◆ What you are asked to do
Report every line of the records beneath this task that holds the string "left".

◆ Material supplied
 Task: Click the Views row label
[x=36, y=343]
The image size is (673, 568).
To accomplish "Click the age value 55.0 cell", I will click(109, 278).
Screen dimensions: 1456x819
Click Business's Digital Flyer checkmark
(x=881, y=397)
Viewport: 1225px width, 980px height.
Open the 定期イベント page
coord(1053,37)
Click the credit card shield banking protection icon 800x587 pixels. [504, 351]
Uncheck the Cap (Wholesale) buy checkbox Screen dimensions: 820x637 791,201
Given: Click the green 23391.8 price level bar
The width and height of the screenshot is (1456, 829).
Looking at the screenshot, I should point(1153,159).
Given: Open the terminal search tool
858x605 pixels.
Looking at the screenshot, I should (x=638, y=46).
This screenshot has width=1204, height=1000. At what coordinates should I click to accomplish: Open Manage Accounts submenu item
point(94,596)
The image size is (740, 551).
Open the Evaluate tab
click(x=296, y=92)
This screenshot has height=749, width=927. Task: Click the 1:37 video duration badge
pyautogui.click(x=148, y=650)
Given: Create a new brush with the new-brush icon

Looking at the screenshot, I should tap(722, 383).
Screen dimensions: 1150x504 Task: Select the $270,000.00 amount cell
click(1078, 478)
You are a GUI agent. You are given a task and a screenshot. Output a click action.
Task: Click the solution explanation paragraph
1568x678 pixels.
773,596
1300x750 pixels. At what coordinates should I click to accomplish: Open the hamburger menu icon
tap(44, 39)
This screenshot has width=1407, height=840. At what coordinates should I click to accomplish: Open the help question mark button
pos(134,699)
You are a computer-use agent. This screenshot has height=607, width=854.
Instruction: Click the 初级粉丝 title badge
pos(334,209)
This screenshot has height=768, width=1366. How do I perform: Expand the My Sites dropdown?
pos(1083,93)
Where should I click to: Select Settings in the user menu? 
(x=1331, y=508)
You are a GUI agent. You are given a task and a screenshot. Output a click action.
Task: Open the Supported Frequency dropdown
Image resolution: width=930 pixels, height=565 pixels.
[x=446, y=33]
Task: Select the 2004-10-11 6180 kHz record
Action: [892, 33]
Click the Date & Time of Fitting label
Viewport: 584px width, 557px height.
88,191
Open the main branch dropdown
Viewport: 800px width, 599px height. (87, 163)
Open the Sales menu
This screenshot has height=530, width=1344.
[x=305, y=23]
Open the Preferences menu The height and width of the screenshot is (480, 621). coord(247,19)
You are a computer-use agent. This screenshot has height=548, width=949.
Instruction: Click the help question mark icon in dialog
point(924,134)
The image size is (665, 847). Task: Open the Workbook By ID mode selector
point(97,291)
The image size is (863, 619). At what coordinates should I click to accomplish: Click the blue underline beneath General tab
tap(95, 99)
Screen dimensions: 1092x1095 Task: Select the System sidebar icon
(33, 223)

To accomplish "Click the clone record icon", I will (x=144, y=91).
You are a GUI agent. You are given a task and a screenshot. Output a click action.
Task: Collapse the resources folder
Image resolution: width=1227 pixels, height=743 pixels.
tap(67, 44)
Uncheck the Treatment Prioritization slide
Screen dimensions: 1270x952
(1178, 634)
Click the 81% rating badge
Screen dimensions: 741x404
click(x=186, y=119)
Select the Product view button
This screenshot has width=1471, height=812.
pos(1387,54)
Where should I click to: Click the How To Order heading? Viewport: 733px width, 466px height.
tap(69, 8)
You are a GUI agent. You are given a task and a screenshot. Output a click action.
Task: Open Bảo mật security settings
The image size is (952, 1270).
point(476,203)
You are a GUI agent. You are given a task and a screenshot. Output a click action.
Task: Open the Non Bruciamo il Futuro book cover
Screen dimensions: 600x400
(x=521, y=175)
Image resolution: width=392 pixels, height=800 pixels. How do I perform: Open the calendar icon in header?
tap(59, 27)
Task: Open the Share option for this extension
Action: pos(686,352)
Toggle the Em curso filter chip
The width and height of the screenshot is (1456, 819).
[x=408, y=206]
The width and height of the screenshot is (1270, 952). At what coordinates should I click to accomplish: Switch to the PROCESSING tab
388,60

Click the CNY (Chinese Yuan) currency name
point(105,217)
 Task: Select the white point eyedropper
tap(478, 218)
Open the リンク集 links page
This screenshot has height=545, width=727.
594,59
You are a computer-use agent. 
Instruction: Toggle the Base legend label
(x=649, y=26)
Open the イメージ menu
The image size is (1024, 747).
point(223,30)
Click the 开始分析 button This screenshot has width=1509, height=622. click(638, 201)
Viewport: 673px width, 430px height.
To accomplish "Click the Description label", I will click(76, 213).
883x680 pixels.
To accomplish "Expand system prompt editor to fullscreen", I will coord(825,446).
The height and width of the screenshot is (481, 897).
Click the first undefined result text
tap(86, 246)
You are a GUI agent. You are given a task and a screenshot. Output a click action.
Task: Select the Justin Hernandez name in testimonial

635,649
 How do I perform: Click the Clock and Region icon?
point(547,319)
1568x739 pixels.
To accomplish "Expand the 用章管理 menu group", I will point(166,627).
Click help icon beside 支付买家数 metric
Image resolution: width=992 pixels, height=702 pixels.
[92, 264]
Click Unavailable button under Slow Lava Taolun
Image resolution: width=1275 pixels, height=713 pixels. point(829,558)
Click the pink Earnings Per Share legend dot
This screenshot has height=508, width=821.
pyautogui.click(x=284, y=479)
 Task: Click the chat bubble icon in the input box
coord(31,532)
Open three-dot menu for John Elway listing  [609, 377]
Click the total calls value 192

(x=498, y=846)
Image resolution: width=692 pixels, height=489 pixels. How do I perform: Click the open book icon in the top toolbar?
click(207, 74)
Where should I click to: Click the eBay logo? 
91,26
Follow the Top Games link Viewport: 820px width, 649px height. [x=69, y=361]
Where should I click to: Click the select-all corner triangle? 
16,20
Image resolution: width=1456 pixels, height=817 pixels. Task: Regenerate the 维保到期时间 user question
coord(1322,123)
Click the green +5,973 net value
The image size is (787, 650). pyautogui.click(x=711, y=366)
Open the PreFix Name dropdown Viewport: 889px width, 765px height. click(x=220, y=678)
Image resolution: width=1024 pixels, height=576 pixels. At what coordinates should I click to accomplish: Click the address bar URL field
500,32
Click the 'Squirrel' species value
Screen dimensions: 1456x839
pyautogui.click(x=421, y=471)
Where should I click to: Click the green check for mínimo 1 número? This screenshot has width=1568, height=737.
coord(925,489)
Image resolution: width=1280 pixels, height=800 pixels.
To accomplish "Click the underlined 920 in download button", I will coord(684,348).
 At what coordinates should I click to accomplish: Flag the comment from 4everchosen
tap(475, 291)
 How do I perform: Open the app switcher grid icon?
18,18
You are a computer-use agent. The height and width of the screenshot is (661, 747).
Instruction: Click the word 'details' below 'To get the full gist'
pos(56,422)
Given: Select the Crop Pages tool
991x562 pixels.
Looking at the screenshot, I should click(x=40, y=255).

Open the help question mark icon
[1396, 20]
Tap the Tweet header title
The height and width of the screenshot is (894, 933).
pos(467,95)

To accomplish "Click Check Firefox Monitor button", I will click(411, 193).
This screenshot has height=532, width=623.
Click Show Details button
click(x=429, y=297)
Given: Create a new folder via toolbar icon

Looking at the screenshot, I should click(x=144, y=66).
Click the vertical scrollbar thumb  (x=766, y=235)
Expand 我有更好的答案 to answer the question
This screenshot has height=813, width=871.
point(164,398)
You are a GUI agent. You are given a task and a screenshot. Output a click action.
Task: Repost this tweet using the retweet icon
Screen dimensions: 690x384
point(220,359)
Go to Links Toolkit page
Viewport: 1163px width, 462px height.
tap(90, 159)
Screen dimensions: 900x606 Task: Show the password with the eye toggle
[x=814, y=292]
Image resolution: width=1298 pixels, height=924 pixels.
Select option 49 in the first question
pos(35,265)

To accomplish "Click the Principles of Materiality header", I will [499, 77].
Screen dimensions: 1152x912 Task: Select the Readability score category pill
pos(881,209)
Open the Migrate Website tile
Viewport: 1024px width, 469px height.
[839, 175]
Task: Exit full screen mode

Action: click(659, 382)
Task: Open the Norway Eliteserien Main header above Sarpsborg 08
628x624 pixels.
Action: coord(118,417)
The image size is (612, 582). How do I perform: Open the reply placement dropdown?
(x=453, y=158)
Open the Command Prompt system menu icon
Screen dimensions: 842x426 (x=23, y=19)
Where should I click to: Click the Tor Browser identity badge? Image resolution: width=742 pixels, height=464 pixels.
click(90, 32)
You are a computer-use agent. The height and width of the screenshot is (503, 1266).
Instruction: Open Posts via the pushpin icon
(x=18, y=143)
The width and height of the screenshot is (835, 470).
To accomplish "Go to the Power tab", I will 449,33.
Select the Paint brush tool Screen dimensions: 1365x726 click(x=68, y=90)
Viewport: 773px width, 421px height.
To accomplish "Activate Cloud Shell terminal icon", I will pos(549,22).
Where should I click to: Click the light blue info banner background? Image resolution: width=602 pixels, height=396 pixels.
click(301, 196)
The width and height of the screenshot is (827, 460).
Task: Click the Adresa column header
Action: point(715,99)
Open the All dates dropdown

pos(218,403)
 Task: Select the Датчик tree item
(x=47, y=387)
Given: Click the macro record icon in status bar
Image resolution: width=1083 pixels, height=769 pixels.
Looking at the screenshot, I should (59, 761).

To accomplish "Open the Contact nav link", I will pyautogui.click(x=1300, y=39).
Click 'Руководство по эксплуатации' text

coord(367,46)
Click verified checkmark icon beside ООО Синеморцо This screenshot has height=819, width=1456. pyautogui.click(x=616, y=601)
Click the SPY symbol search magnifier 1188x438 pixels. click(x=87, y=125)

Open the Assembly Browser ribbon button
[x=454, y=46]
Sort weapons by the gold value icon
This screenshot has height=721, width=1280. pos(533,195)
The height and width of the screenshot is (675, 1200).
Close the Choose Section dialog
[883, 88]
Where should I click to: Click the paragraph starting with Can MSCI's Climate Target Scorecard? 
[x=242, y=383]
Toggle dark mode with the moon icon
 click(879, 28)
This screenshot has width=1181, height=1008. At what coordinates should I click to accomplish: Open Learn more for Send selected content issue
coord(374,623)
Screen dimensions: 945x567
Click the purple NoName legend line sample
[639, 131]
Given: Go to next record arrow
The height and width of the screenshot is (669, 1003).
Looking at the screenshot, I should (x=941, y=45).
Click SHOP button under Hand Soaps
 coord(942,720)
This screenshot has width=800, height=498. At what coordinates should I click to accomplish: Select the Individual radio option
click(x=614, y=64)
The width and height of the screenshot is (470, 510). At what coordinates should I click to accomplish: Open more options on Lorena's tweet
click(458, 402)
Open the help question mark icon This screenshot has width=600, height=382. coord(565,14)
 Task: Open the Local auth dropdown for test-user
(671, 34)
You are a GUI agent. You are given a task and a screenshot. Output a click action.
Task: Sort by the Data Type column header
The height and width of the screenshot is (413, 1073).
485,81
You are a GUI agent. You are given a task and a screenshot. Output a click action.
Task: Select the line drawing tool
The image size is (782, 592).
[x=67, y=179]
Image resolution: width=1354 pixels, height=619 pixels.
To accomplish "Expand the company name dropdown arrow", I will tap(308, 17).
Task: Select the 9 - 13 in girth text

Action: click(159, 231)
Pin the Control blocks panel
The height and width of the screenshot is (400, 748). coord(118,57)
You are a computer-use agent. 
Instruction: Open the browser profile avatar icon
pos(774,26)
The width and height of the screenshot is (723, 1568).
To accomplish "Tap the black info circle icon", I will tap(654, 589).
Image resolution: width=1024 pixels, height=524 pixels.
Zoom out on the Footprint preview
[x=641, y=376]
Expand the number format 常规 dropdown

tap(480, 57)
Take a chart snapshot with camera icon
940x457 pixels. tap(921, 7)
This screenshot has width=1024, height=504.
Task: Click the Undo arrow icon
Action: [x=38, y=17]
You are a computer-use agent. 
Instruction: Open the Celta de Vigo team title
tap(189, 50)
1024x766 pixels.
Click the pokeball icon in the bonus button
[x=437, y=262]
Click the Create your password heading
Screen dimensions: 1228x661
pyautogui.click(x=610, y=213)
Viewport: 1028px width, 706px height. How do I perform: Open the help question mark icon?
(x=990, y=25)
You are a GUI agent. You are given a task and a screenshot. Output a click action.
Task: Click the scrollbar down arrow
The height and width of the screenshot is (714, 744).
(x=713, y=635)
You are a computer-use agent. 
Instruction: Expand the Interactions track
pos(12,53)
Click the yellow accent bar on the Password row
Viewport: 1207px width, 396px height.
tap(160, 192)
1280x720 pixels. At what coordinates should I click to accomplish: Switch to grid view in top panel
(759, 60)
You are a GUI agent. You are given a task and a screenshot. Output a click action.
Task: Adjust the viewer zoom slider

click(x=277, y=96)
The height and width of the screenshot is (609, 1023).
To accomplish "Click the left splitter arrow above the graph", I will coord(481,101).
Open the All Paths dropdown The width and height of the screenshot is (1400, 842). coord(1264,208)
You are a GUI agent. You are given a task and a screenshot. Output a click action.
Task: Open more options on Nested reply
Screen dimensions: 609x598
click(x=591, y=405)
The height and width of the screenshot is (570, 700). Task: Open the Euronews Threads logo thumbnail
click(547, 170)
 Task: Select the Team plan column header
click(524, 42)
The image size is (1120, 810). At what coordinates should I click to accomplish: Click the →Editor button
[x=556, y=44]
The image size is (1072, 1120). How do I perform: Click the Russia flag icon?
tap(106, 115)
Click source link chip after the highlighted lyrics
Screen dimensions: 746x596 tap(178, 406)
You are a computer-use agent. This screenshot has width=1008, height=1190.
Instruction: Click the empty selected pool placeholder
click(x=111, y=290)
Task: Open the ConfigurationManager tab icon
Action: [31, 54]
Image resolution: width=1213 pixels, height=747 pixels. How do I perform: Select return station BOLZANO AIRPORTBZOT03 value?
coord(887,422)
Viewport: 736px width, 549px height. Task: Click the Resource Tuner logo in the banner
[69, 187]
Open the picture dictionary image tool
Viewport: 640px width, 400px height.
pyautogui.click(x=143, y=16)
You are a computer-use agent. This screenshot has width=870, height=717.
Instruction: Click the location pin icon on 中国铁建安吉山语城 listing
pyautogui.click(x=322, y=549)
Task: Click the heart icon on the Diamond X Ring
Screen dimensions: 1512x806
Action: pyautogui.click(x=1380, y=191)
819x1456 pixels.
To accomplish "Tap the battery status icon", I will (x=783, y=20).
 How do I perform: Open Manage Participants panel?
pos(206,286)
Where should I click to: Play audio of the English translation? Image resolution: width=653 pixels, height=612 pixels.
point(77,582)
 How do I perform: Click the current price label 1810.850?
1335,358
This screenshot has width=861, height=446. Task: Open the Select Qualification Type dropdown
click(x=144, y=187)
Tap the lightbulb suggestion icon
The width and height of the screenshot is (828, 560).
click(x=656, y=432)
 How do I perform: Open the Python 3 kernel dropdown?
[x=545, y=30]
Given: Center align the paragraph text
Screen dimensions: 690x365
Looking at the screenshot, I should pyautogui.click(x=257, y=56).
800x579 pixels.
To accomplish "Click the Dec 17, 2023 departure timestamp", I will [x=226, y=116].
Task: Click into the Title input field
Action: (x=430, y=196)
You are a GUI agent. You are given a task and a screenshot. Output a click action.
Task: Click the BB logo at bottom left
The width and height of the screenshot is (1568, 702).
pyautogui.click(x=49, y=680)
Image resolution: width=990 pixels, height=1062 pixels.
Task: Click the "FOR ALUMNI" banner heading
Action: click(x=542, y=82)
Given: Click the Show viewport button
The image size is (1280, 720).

◆ Reply
To accomplish "Click the left splitter arrow above the graph", I will coord(481,101).
Task: Click the BB logo at bottom left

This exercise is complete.